Caring for a gift amaryllis so it'll bloom again is easy. After it's through blooming, cut off the bloom stalk about an inch above where it emerges from the bulb. Place the plant in a warm, sunny place to grow. Water it generously, and fertilize regularly until Labor Day. Watering with a quarter-strength houseplant fertilizer solution each time will provide constant feeding for gradual growth. Don't let the soil get dry at any time, as this will disrupt the cycle. During the summer, a spot in filtered sun outdoors is fine. Flower buds set better in fall when night temperatures are cooler, from 50 to 55 degrees.
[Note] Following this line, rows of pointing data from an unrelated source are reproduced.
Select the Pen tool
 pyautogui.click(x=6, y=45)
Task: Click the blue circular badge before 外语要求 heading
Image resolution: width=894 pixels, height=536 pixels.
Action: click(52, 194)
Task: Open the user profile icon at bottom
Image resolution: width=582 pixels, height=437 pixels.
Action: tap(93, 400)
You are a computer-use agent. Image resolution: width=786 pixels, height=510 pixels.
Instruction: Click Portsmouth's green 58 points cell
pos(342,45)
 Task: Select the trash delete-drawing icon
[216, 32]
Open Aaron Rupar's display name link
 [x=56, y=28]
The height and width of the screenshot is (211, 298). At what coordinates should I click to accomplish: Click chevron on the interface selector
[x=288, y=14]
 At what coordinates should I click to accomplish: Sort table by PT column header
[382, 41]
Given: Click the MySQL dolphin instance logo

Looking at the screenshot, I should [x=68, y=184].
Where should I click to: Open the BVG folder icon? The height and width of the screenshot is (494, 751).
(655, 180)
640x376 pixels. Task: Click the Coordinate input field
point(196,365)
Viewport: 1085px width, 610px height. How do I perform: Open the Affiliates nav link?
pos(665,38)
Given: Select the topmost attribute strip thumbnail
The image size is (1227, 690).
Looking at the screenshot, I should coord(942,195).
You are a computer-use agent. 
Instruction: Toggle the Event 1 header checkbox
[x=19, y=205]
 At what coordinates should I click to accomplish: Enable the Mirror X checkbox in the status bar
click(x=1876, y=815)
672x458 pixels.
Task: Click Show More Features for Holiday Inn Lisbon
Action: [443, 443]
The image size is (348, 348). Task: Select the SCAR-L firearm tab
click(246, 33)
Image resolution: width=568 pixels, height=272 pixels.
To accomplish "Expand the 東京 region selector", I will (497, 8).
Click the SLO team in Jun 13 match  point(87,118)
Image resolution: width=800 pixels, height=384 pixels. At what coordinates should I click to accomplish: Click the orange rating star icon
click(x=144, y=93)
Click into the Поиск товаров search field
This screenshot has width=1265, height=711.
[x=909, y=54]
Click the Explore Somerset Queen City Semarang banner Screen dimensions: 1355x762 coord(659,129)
Acclimate gift poinsettias to the cold outdoors before planting them into the garden is also easy. First, clip overlong branches after the third node to encourage bushier growth. Place the plant in a sunny spot outdoors that's protected from wind for several hours each day, and a cool spot indoors at night. Keep its soil moist, and feet it a slow-release or quarter-strength regular fertilizer every week or so. After a week or two, plants should survive a full day outdoors in the protected spot. After another month, they can be successfully transplanted into the garden.

Feed azaleas, camellias, and rhododendrons by renewing their peat mulch and working cottonseed meal into the top two inches of soil. Use a half-cup for small plants and up to a cup for larger ones.
Plant acacia, dogwood, forsythia, lilac, mimulus, flowering quince, and other ornamental trees. Avoid planting weak-wooded plants like Jacaranda, Brazilian pepper, and Coral tree. Trees that better withstand storms include liquidambers, magnolias, oaks, palms, pines, and sycamores.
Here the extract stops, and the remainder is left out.